When it comes to operational, third normal form approaches, too many database models today have very low levels of business veracity. This is because current IT trends work against incorporating too much truth inside the entity-relationship diagram. Instead, development teams center on the finished product and excessively worry about describing a solution rather than describing the actual organization.
Developers and managers pressure database designers to create models that align with the development-focused solution over the option of doing an accurate job expressing the business data. This causes models to be "lite" versions of the business rules surrounding the solution space rather than describing the organization in a head-on fashion.

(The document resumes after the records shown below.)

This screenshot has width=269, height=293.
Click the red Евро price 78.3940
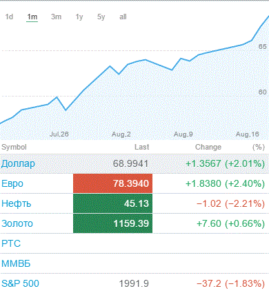(112, 183)
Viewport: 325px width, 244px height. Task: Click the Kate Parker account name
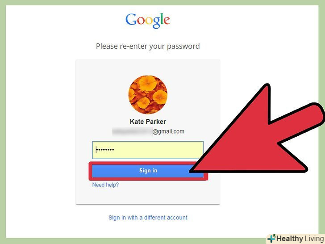point(148,122)
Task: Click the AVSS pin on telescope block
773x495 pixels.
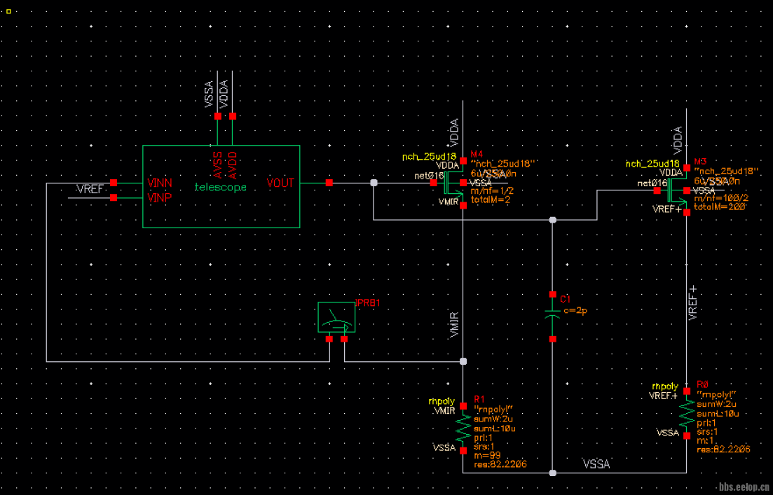Action: [218, 116]
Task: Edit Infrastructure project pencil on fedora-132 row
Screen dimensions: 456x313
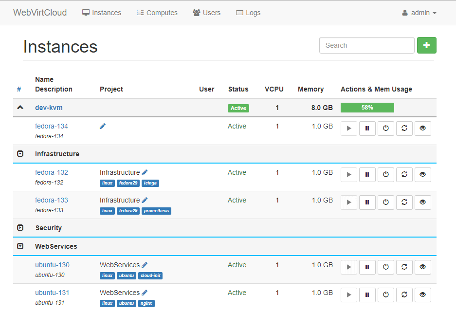Action: tap(145, 172)
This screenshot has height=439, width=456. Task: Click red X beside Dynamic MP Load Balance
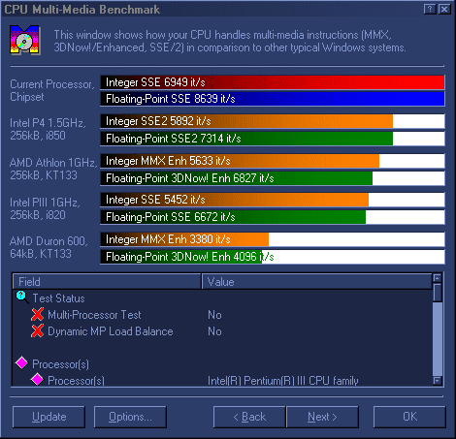point(38,330)
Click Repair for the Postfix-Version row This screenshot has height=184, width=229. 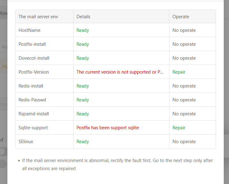[179, 72]
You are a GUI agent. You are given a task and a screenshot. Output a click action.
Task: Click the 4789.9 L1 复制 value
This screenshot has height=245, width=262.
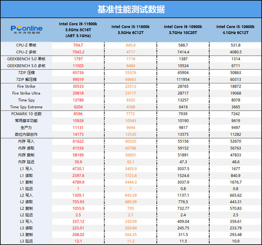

One item marking this business-rule-depletion is the use of surrogate keys across most entities within the design. By heavily relying on surrogates, the business items that identify objects become lost - they may possibly be listed, at most, as candidate keys, but nothing more. As well, models fortified with surrogate keys often have virtually every entity defined as a strong entity, whereas existence dependencies, more often than not, are undocumented. This lack of weak entities dismisses the possibility of expressing subtleties such as: Customers needing to exist before their Customer Address, or Orders needing to exist before their Order Lines, and so forth.
There are times and places where the interactions expressed by these associative business rules are truly important. It would be unusual, if not irrational, for a business to establish an Order Line before an Order is considered. Such a circumstance is indeed putting the data cart before the object horse. However, today it seems more important to have a data model not riddled with ungainly composite keys than for the data model to drive the order whereby objects may be created.
High veracity database models reflect the semantics of the organization. They provide very detailed explanations of the nature of the data important to a business just by reading across the logical entities, relationships, and attributes. These models express the actual business attributes that are uniquely identifying objects, along with which objects must exist before others, as well as the data-driven nature of the associations between objects.
Logical database models should allow their observer to review the model’s content, and in so doing learn about the organization and data within the solution space. Lower veracity data models only provide fuzzy high-level descriptions of the business; the detailed rules are not to be found. Semantics directly extrapolated from a low veracity design may be overly abstract or even contradictory to reality.
As mentioned above, trends in database modeling today work against the need for accuracy and detail in describing the business. Developers and project managers dismiss most efforts to model such details as extraneous, time-consuming, or simply too tedious. This attitude leaves more and more rules unexpressed within the database model. If such were not the case, we might see many logical models with complex composite primary keys itemizing the trickling down of existence dependencies across a host of tables. When these aspects are hidden outside of the database model, those rules and relationships still exist, only buried somewhere within the code populating and maintaining those databases.
One can only hope the right people can always find those rules when needed. To combat this result, designers need to advocate even more for a proper design, regardless of whether or not that compromise leads to exchanging one sin for another, by creating circumstances where the physical model contains abstracted low veracity elements while the logical model retains a high veracity description. Having wildly variant logical and physical models is very painful to maintain over time; but not having any database model with the real business rules is fundamentally worse.